*** Begin section ***

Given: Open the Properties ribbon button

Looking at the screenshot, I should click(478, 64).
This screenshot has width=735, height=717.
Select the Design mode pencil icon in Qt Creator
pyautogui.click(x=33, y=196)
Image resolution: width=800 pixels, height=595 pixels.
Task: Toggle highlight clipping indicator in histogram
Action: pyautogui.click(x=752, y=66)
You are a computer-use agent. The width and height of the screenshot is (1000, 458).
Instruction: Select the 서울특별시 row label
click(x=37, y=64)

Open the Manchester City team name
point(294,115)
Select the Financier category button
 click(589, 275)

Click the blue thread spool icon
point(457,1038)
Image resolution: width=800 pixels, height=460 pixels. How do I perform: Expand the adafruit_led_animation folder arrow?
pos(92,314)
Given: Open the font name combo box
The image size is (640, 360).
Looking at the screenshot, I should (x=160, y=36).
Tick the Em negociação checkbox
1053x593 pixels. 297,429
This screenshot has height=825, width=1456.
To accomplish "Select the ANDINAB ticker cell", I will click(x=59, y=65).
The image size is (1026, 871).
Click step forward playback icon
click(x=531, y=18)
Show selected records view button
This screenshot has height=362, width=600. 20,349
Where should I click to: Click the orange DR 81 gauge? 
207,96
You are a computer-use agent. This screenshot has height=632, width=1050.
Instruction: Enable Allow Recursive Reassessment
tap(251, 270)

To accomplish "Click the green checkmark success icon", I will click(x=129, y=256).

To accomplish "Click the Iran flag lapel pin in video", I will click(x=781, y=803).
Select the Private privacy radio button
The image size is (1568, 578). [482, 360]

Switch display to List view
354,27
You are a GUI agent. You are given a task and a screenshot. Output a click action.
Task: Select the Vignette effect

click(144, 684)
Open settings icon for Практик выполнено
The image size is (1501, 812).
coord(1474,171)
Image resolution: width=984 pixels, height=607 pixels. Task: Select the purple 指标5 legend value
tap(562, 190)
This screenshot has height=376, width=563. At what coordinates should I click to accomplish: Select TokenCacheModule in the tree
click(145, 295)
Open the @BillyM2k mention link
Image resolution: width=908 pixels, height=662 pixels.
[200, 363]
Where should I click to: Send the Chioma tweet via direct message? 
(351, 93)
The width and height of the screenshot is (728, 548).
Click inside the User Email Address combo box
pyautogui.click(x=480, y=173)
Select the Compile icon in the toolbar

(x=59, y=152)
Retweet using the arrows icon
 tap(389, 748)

*** End section ***

● Brief: Only the last part of the entries above is needed: please copy the line with "This screenshot has height=825, width=1456." and each line after it exactly.

● Answer to this exercise:
This screenshot has height=825, width=1456.
To accomplish "Select the ANDINAB ticker cell", I will click(x=59, y=65).
The image size is (1026, 871).
Click step forward playback icon
click(x=531, y=18)
Show selected records view button
This screenshot has height=362, width=600. 20,349
Where should I click to: Click the orange DR 81 gauge? 
207,96
You are a computer-use agent. This screenshot has height=632, width=1050.
Instruction: Enable Allow Recursive Reassessment
tap(251, 270)

To accomplish "Click the green checkmark success icon", I will click(x=129, y=256).

To accomplish "Click the Iran flag lapel pin in video", I will click(x=781, y=803).
Select the Private privacy radio button
The image size is (1568, 578). [482, 360]

Switch display to List view
354,27
You are a GUI agent. You are given a task and a screenshot. Output a click action.
Task: Select the Vignette effect

click(144, 684)
Open settings icon for Практик выполнено
The image size is (1501, 812).
coord(1474,171)
Image resolution: width=984 pixels, height=607 pixels. Task: Select the purple 指标5 legend value
tap(562, 190)
This screenshot has height=376, width=563. At what coordinates should I click to accomplish: Select TokenCacheModule in the tree
click(145, 295)
Open the @BillyM2k mention link
Image resolution: width=908 pixels, height=662 pixels.
[200, 363]
Where should I click to: Send the Chioma tweet via direct message? 
(351, 93)
The width and height of the screenshot is (728, 548).
Click inside the User Email Address combo box
pyautogui.click(x=480, y=173)
Select the Compile icon in the toolbar

(x=59, y=152)
Retweet using the arrows icon
 tap(389, 748)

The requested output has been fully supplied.